Why? Smith had no idea. Nor did he care.
He snapped on latex gloves and found the syringe in his pocket. The hospital's computer had also provided the relevant stats so the hypodermic could be preloaded with the proper amount of nitroglycerin.
A couple of squirts and he inserted the bevel-tipped needle into the Y-port receptacle for the intravenous bottle suspended next to the bed. There would be no danger of detection, since the nitro would metabolize within the body as the man died, leaving no traces.
An instant death, though preferable, would set off monitors and bring nurses.
Smith needed time to leave and knew that the death of Admiral David Sylvian would come in about half an hour.
Any discovery of his presence then would be impossible, since he'd be far away, out of uniform, well on the way to his next appointment.
SEVENTEEN
10:00 PM
MALONE REENTERED THE POSTHOTEL. HE'D LEFT THE MONASTERY and driven straight back to Garmisch, his stomach twisted in knots. He kept visualizing the crew of NR-1A, trapped on the bottom of a frozen ocean, hoping somebody would save them.
But nobody had.
Stephanie had not called back and he was tempted to contact her, but realized that she'd call when there was something to say.
The woman, Dorothea Lindauer, was a problem. Could her father really have been aboard NR-1A? If not, how would she have known the man's name from the report? Though the crew manifest had been part of the official press release issued after the sinking, he recalled no mention of a Dietz Oberhauser. The German's presence aboard the sub was apparently not for public consumption, regardless of the countless other lies that had been told.
What was happening here?
Nothing about this Bavarian sojourn seemed good.

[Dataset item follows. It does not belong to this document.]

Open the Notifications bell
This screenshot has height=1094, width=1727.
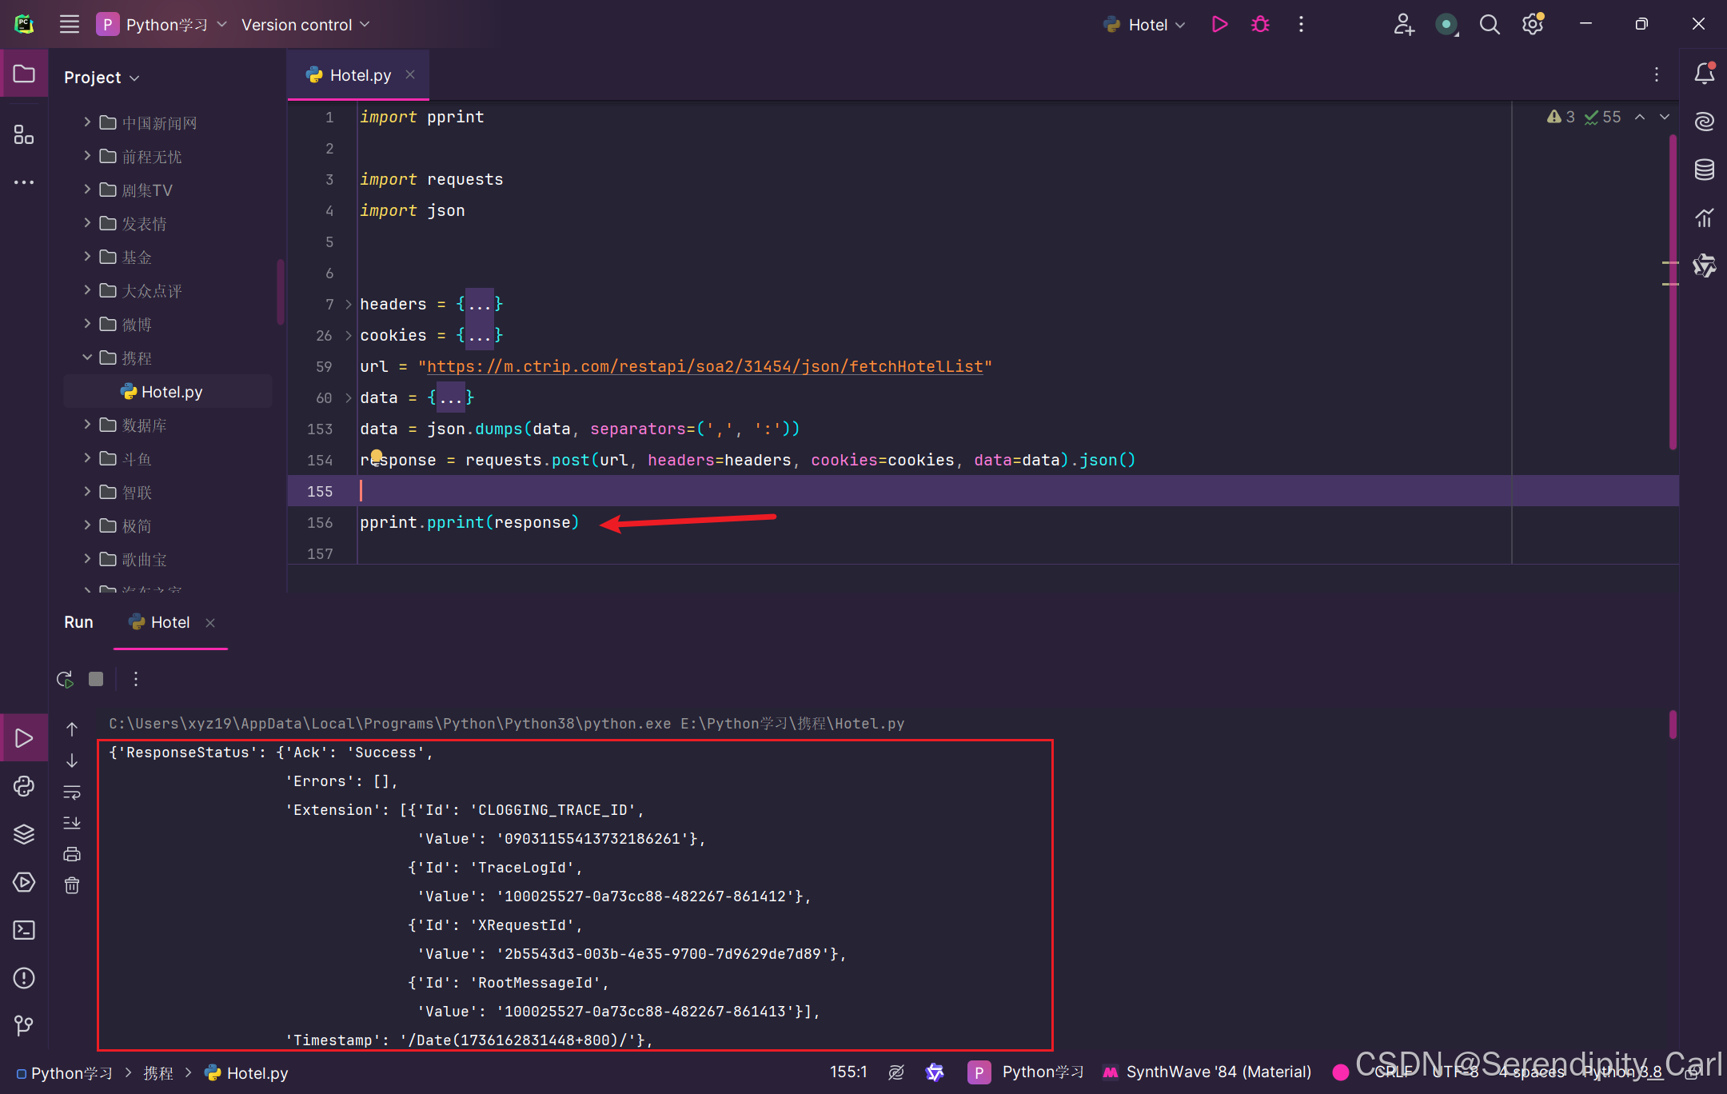coord(1704,74)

He trudged up the wooden staircase. Some sleep would be welcomed. Tomorrow he'd sort things through. He glanced down the hall. The door to his room hung ajar. Hopes of any respite vanished.
He gripped the gun in his pocket and stepped lightly down the colorful runner that lined the hardwood flooring, trying to minimize squeaks that kept announcing his presence.

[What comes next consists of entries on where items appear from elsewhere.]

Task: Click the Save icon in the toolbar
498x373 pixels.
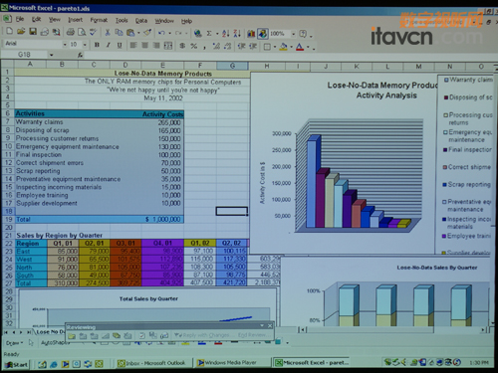Action: click(x=33, y=32)
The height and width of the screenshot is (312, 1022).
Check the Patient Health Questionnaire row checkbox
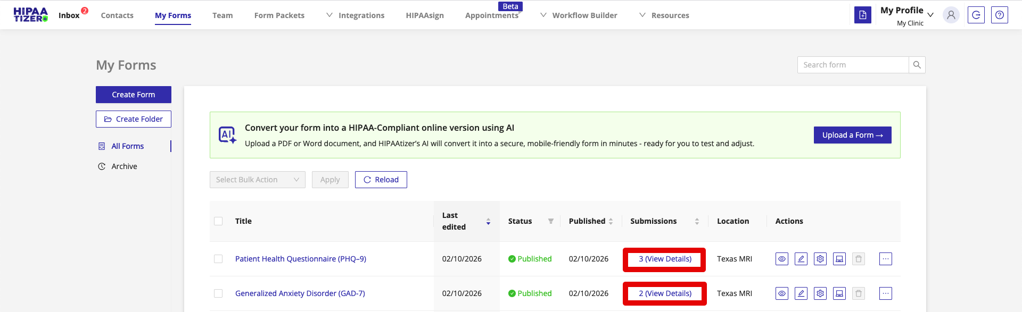[218, 259]
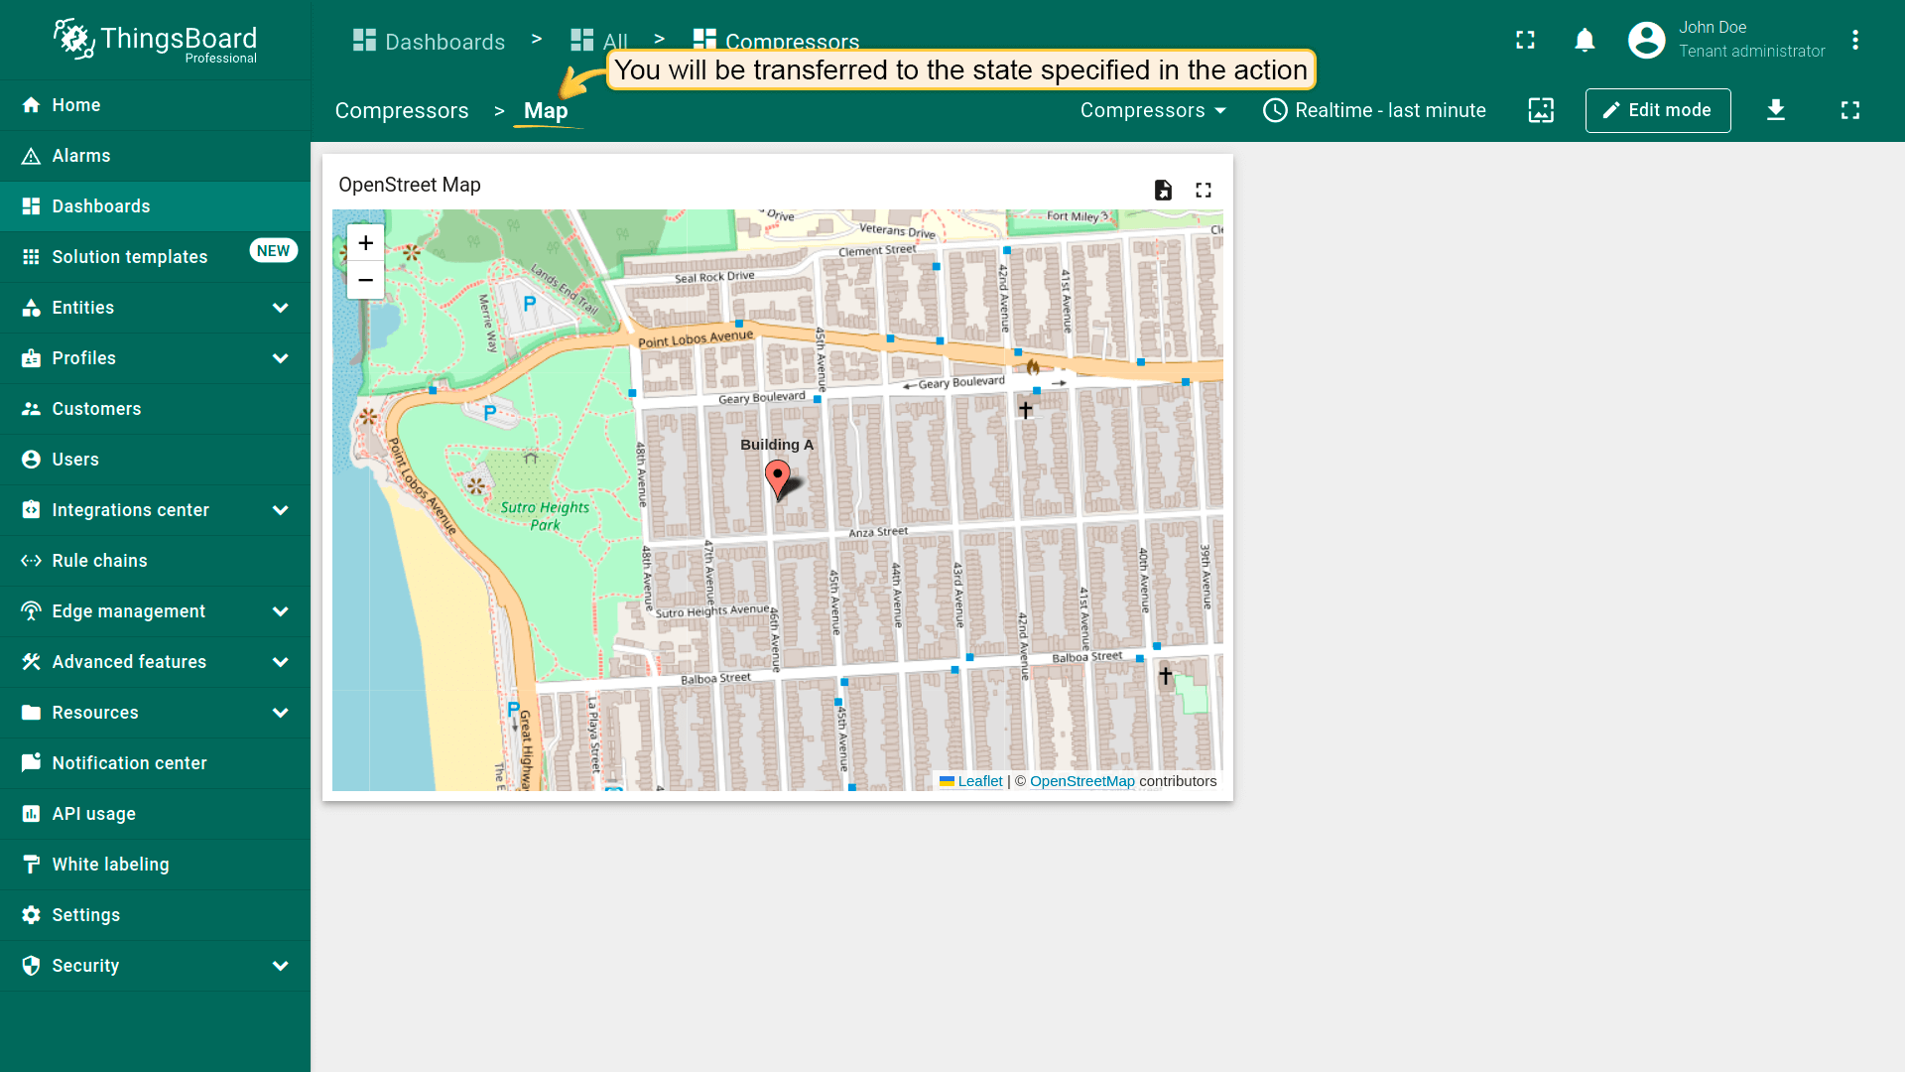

The room's geography flashed through his mind.
The door opened into an alcove that led straight ahead into a spacious bath. To the right was the main section that accommodated a queen-sized bed, a desk, a few side tables, a television, and two chairs.

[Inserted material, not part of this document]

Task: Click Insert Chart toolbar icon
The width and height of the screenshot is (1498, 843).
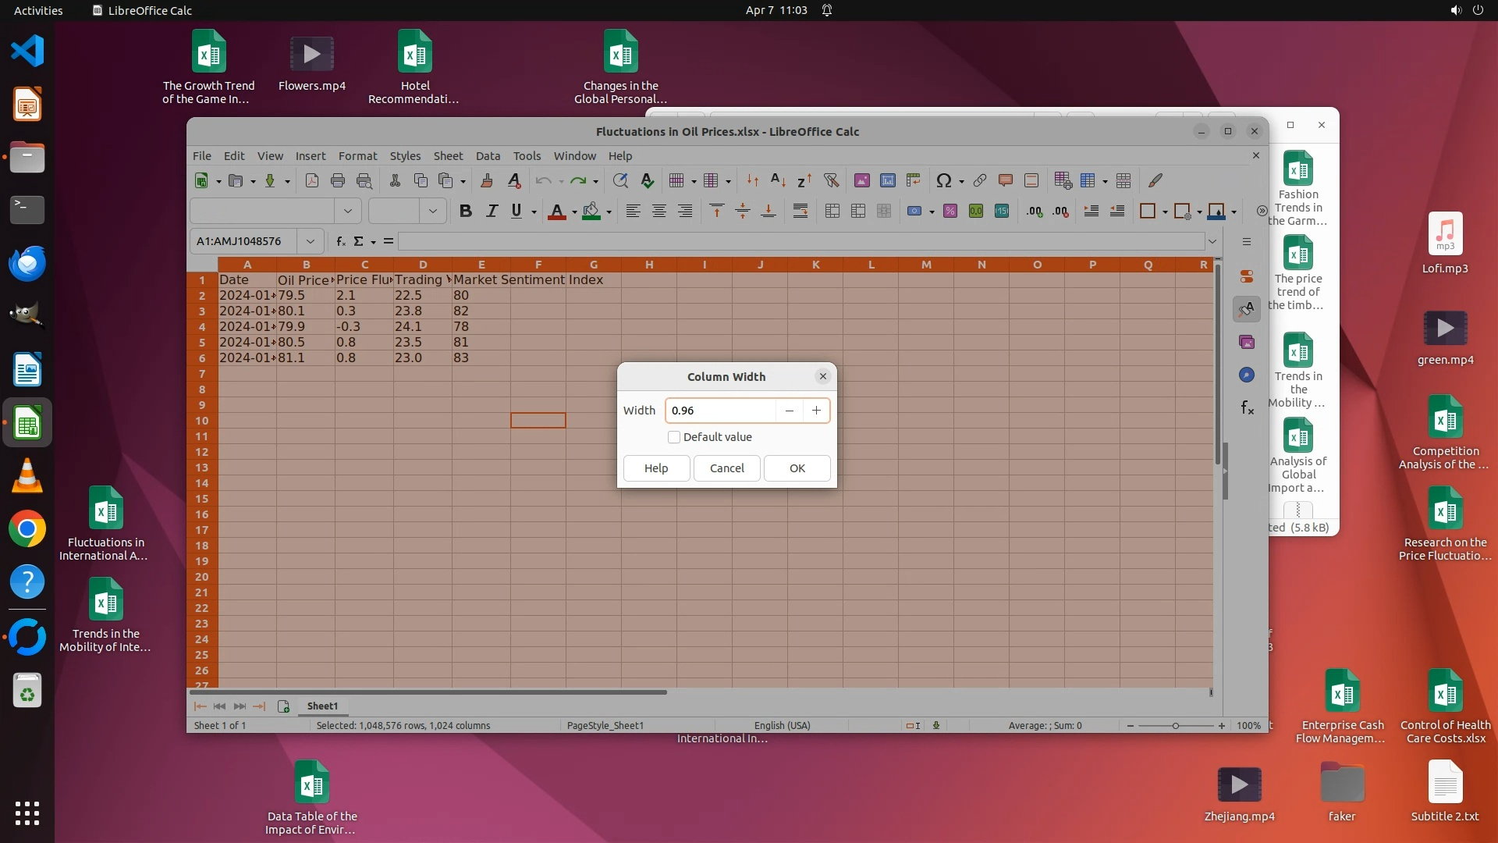Action: pos(888,180)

Perhaps the innkeepers had simply failed to close the door? Possible, but after today he wasn't taking any chances. He stopped and, with the gun, nudged the door inward, noticing that the lamps were switched on.
"It's okay, Mr. Malone," a female voice said.
He peered around the doorway.
A woman, tall and shapely, with shoulder-length ash-blond hair, stood on the other side of the bed. Her unlined face, smooth as a pat of butter, sheathed fine-boned features, sculpted to near perfection.
He'd seen her before.
Dorothea Lindauer?
No.
Not quite.
"I'm Christl Falk," she said.
STEPHANIE SAT IN THE WINDOW SEAT, EDWIN DAVIS ON THE AISLE beside her, as the Delta flight from Atlanta began its final approach into Jacksonville International Airport. Below spanned the eastern reaches of the Okefenokee National Wildlife Refuge, the blackwater swamp's vegetation clothed in a wintry brown veneer. She'd left Davis alone with his thoughts during the fifty-minute flight, but enough was enough.
"Edwin, why don't you tell me the truth?"
His head lay on the headrest, eyes closed. "I know. I didn't have a brother on that sub."
"Why'd you lie to Daniels?"
He raised up. "I had to."
"That's not like you."
He faced her. "Really? We hardly know each other."
"Then why am I here?"
"Because you're honest. Naive as hell, sometimes. Bullheaded. But always honest. There's something to be said for that."
She wondered about his cynicism.
"The system is corrupt, Stephanie. Right down to the core. Everywhere you turn, there's poison in government."
She was baffled by where this was headed.
"What do you know of Langford Ramsey?" he asked.
"I don't like him. He thinks everyone is an idiot and that the intelligence business couldn't survive without him."
"He's served nine years as head of naval intelligence. That's unheard of. But each time he's come up for rotation, they've allowed him to stay."
"That a problem?"
"Damn right it is. Ramsey has ambitions."